Moins taxer les facteurs de production
Publié le 13 mai 2026
Les impôts sur la production sont des charges fiscales payées par les entreprises indépendamment de leur rentabilité. Ils sont particulièrement nocifs car ils freinent l’activité même quand l’entreprise ne fait pas de bénéfices.
En 2024, ces impôts s’élèvent à 76 milliards d’euros en France, soit 3 % du PIB. C’est le double de la moyenne de la zone euro (1,5 %) et près de quatre fois le niveau de l’Allemagne (0,8 %).
Malgré la réforme engagée en 2021, les montants n’ont jamais réellement baissé.

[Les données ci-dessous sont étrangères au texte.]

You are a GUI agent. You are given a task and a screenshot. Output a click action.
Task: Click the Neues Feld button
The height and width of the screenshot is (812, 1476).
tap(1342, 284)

Cet écart avec les concurrents pèse sur la compétitivité et l’investissement, et explique en partie la désindustrialisation et le déficit commercial français.
Le Conseil des prélèvements obligatoires souligne la nécessité d’un cadre fiscal stable et lisible pour l’industrie française. La convergence vers la moyenne européenne est une condition de la réindustrialisation. Cela passe notamment par la suppression de la cotisation sur la valeur ajoutée des entreprises (CVAE) et de la contribution sociale de solidarité des sociétés (C3S), afin de redonner des marges de manœuvre aux entreprises.